- **Short task**: Present the entries below as a numbered list, covering the stretch from the line containing "You are a GUI" through the end of the entries. Skip blank lines and omit the pictures.

- **Data to use**:
◆ ◆ ◆

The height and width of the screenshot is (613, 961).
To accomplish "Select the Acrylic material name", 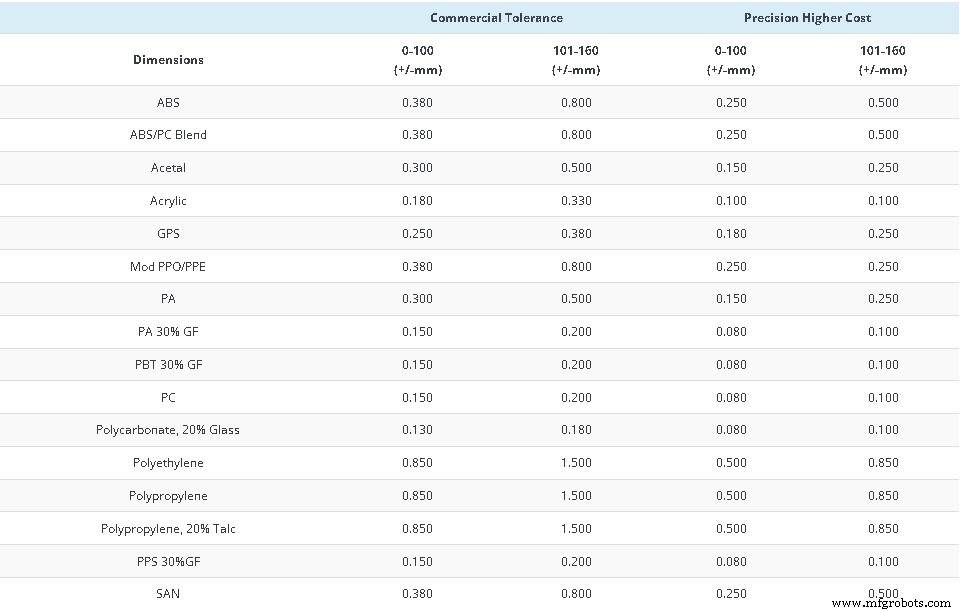I will [168, 201].
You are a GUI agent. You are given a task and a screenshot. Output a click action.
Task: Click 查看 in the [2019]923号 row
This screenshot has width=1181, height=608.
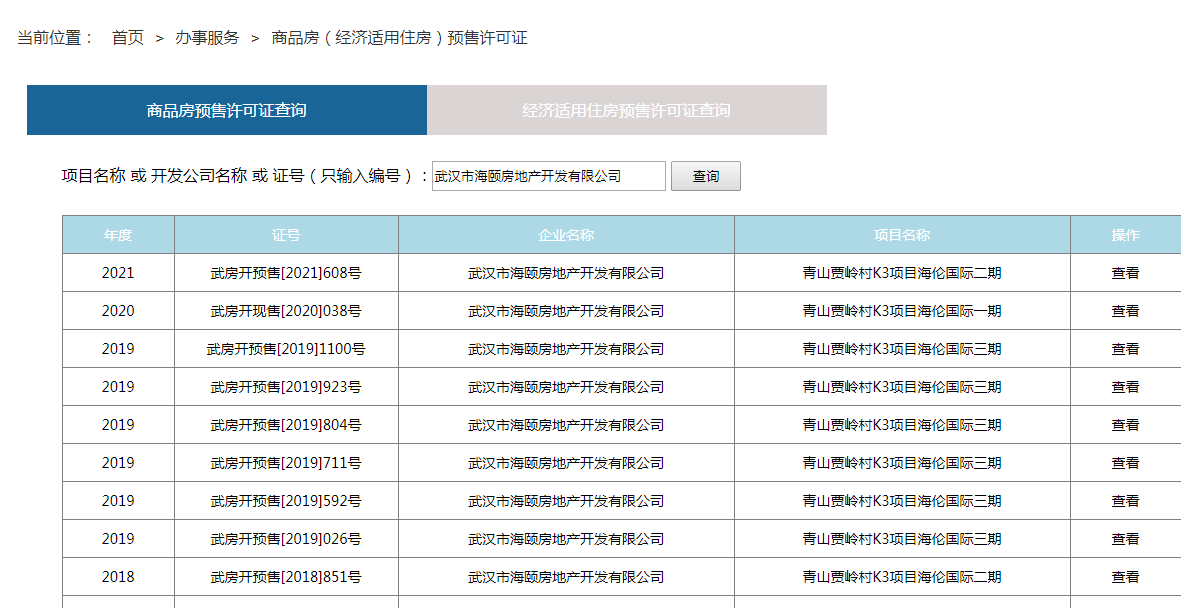coord(1125,387)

◆ ◆ ◆

- **Right answer**:
1. You are a GUI agent. You are given a task and a screenshot. Output a click action.
2. Task: Click 查看 in the [2019]923号 row
3. This screenshot has width=1181, height=608.
4. coord(1125,387)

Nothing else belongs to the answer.